Critique : Delwende, lève-toi et marche

Audrey Zeppegno | 7 décembre 2005
Audrey Zeppegno | 7 décembre 2005

Cinéaste à vocation journalistique, S. Pierre Yameogo tourne dans l'espoir de faire évoluer les mentalités. Frappé par la misère, l‘illettrisme, la famine, impuissant à régler les innombrables problèmes qui l'assaillent, le peuple du Burkina Faso s'accroche aux croyances les plus insensées comme à une bouée de sauvetage. Il est plus facile de s'en remettre aux mains d'une tradition antédiluvienne que de regarder la réalité en face et de batailler contre l'inéluctable. Désireux de taper un grand coup dans cette fourmilière de cultes désuets, ravageurs pour la société en général, et pour les femmes en particulier, S. Pierre Yameogo démontre les aberrations perpétrées par ces ethnies prises à la gorge, acculées à fermer les yeux sur leurs propres incohérences.

Élevée dans une société machiste où les hommes inventent les lois les plus tordues, la seule faute que commet Napoko, c'est de réagir lorsque sa fille lui annonce qu'elle a été victime d'un viol, et de se révolter contre l'indifférence feinte par son mari quand elle lui apprend la nouvelle. Ce qu'elle ignore, c'est qu'en mettant sur la table ce sujet tabou drapé d‘inceste, elle deviendra la coupable toute désignée de la malédiction qui affecte le village. La sentence tombe au terme d'un rituel abscons : Napoko est donnée pour responsable . D'après les rares informations qui transitent jusqu'à ce no man's land rural via le poste de radio d‘un sage considéré comme un fou, le virus a beau ébranler toute la région, incriminer une innocente ne coûte rien par rapport aux prix des médicaments qu'il leur faudrait se procurer pour soigner les malades.

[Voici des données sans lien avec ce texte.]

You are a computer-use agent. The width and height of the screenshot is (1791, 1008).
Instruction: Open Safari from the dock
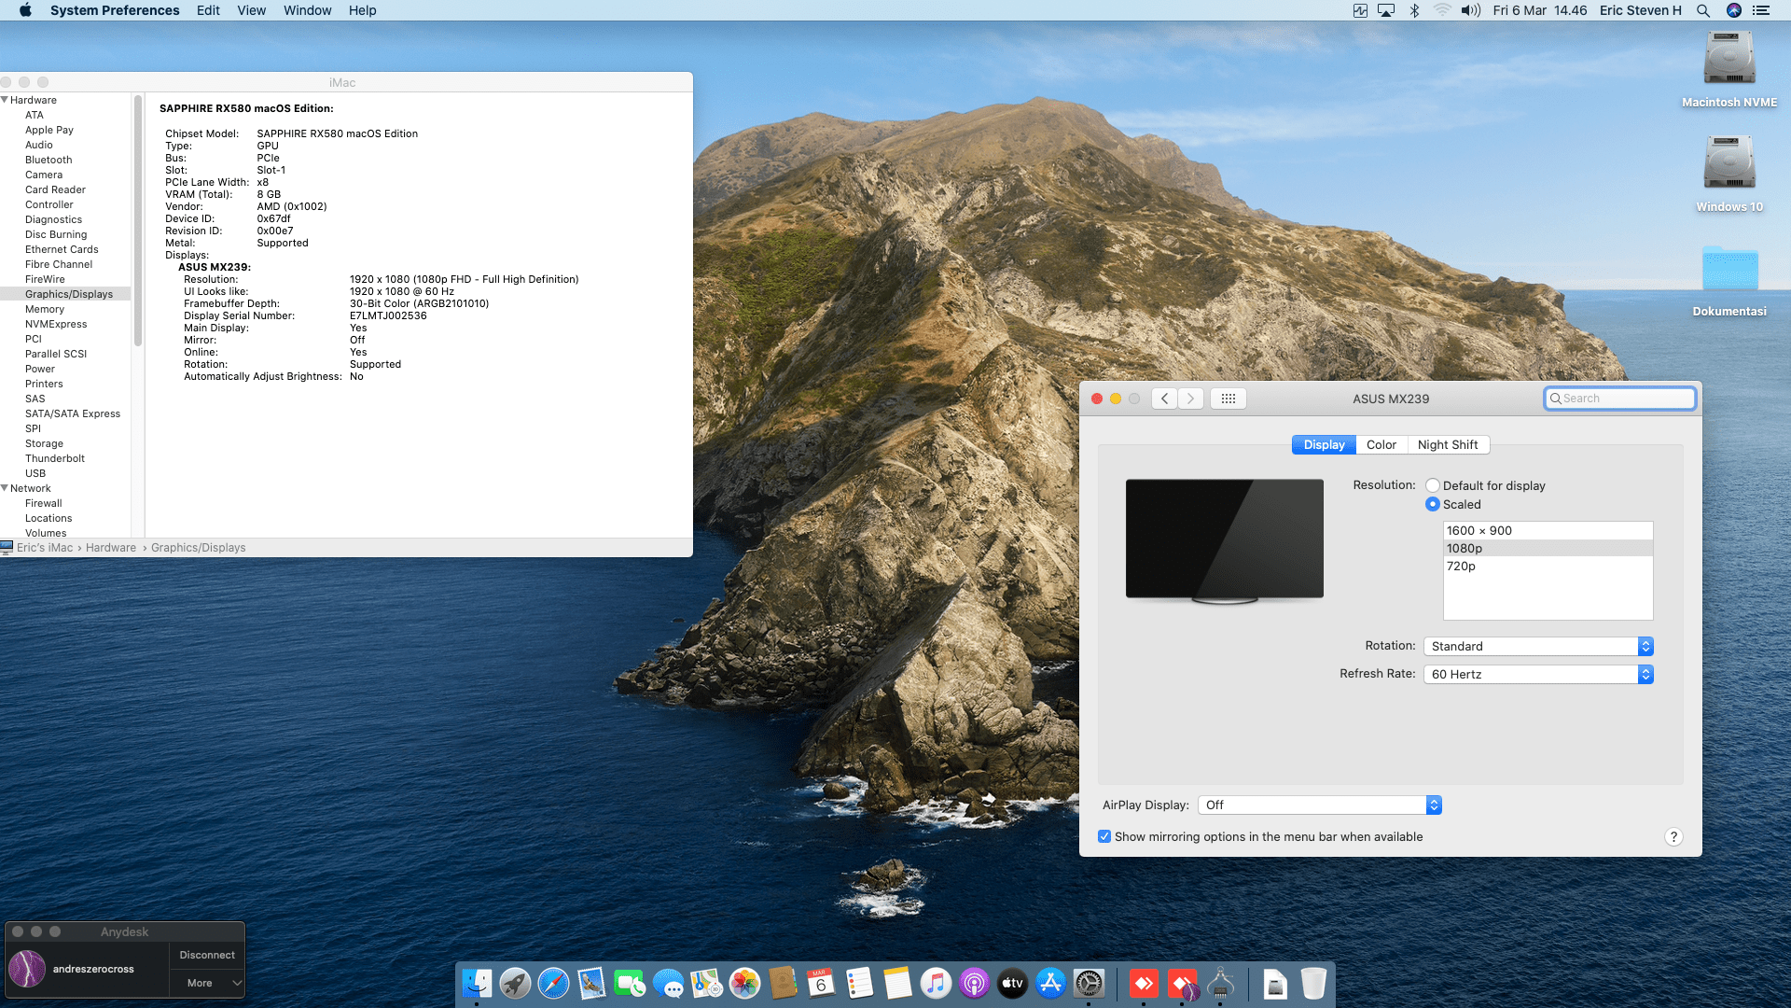click(553, 984)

Remède miracle, le bannissement de la pauvre hère est censé saigner à blanc le mal. Affligeante hérésie ! Empruntant beaucoup au style documentaire, Delwende, lève-toi et marche suit pas à pas les errances de ces prétendues « mangeuses d'âmes » mises au banc de la société, dont certaines meurent de faim sur le bord des routes avant de pouvoir atteindre les quelques refuges citadins où on les parque en attendant qu'elles succombent. Au gré de ces déambulations pas toujours palpitantes, un coin méconnu du voile africain se lève, mais la fiction souffre du manque de crédibilité de certains acteurs, et d'un filmage erratique stigmatisant les plaies financières qui rongent le pays. En résulte malgré tout un regard ethnographique dont l'intérêt éclipse nombre de ces failles esthétiques.